CUPLIKAN HALAMAN.
::::::
Mohon tunggu...
Tri Susanti
Tri Susanti Mohon Tunggu... pelajar/mahasiswa -

Anak manusia sama seperti kalian, dengan pemikiran yang acapkali membuat gila diri sendiri. Dengan bantuan kawan-kawan di Kompasiana semoga Ananda Supardi ini bisa mendapatkan kewarasannya kembali sehingga membuat gadis dalam cermin tersenyum kembali ^_^

Selanjutnya

Tutup

Catatan

Sepenggal Catatan Kehidupan

27 November 2013   10:37 Diperbarui: 24 Juni 2015   04:38 109
+
Laporkan Konten
Laporkan Akun
Kompasiana adalah platform blog. Konten ini menjadi tanggung jawab bloger dan tidak mewakili pandangan redaksi Kompas.
Lihat foto
13850386591241470895

Dalam kehidupan ini begitu banyak cerita, melahirkan begitu banyak rasa, mempengaruhi kondisi jiwa, mempengaruhi lebar ataupun sempitnya senyuman di wajah kita. Apa yang dirasa oleh panca indra, apa yang dirasa oleh hati, dan apa yang terlintas dalam benak kutuangkan dalam sebuah catatan kehidupanku. Catatan ini sering kali bernada marah, berirama benci, namun tak sering juga menyenandungkan bahagia. Ku tekan tuts tuts keyboard laptop sebagai upaya menentramkan hati dari pemikiran yang membuncah.
::::::
DAFTAR ENTRI.
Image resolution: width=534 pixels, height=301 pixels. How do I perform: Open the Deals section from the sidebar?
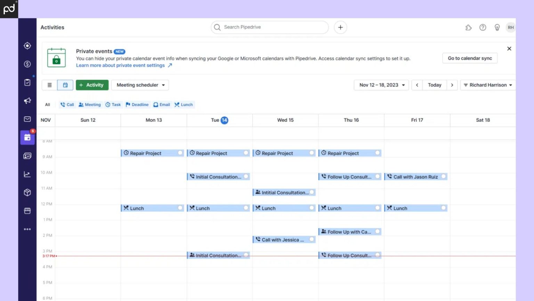click(27, 64)
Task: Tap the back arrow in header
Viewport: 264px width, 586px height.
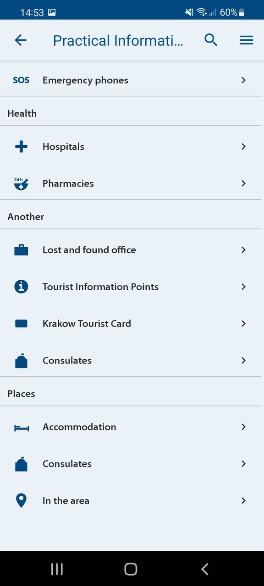Action: 21,40
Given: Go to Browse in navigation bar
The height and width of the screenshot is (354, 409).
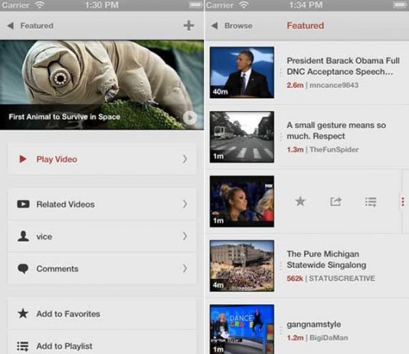Looking at the screenshot, I should (238, 25).
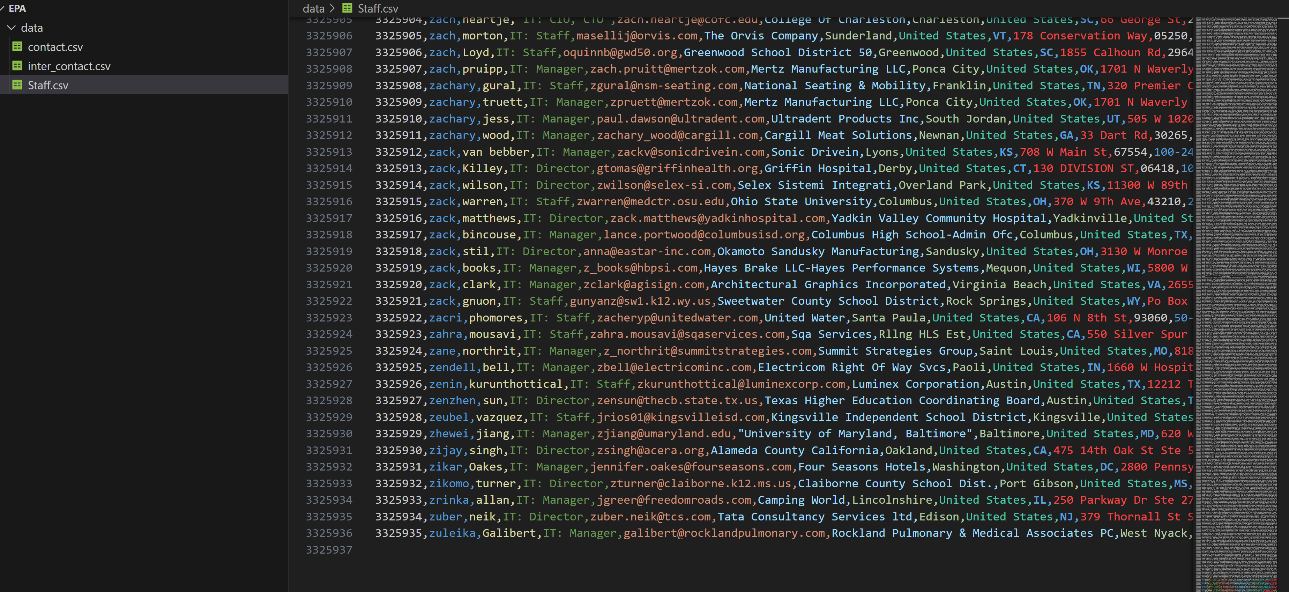This screenshot has width=1289, height=592.
Task: Click the EPA workspace title
Action: [x=17, y=8]
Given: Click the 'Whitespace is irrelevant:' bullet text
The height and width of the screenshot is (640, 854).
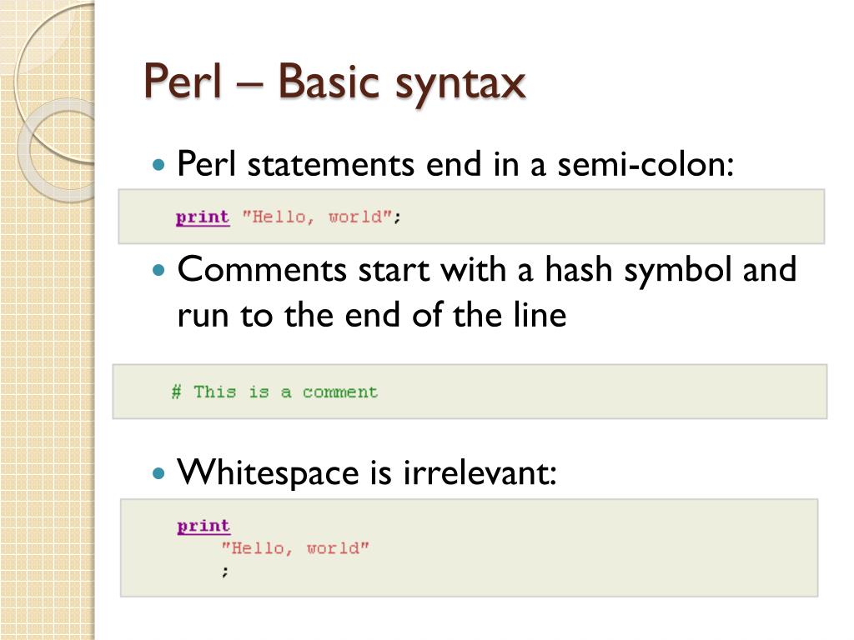Looking at the screenshot, I should (x=367, y=472).
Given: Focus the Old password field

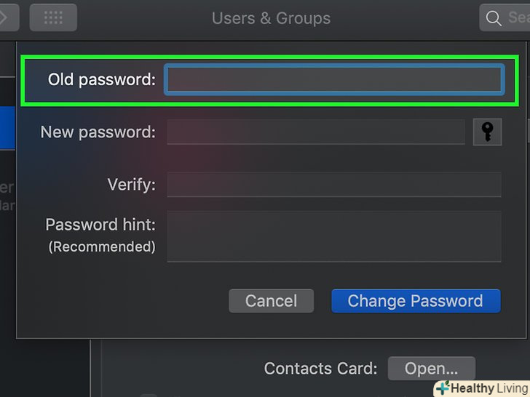Looking at the screenshot, I should pyautogui.click(x=334, y=79).
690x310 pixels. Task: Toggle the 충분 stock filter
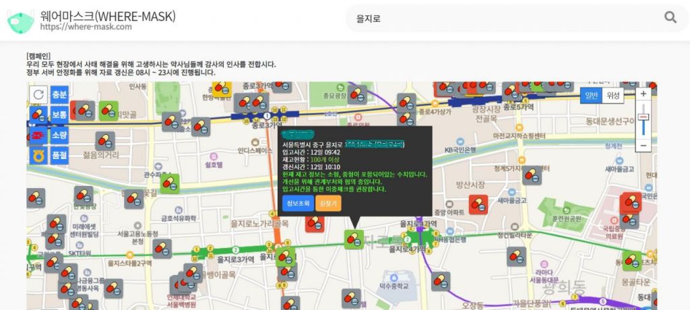click(59, 95)
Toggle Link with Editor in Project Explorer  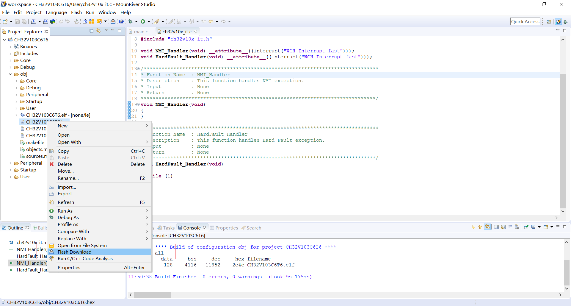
::::::
TUJUAN TUGAS 1. Sebutkan semua hal yang, menurut tulisan tentang catatan kehidupan itu, dituangkan ke dalam catatan tersebut.
TUJUAN TUGAS 2. Teruskan tulisan tentang catatan kehidupan itu, mulai tepat setelah kalimat terakhir yang ditampilkan.

HASIL TUGAS 1.
- Apa yang dirasa oleh panca indra
- Apa yang dirasa oleh hati
- Apa yang terlintas dalam benak

HASIL TUGAS 2.
Hanya pada saat-saat tertentu aku baca kembali apa-apa yang aku tulis dalam catatan kehidupanku ini, dan pagi inilah saatnya. Terhenyakku dengan apa-apa yang kutulis, kadang kala aku lupa pernah merasakan begitu banyak macam dan warna emosi. Kali ini aku ingin membagikan sepenggal catatan kehidupan yang sempat kutulis. Entah mengapa kusalin bagian yang ini aku pun tak tahu. Ku bagikan pada kalian kawan dengan apa adanya sebagaimana yang aku tulis dalam catatan kehidupanku tanpa aku edit sedikitpun. Mungkin akan ada yang merasa terhina aku ucapkan maaf sebelumnya. Dan inilah sepenggal catatan kehidupanku.

Bandung, 14 Agustus 2013 (21:06)

Ternyata sudah cukup malam :-) , akhir-akhir ini aku terbangun di malam hari dan mendengarkan kesunyian dan merasa tenang di likupnya. Akhir-akhir ini aku banyak berpikir, akhir-akhir ini hatiku gelisah, dan akhir-akhir ini aku banyak menangis mungkin aku belumlah cukup kuat.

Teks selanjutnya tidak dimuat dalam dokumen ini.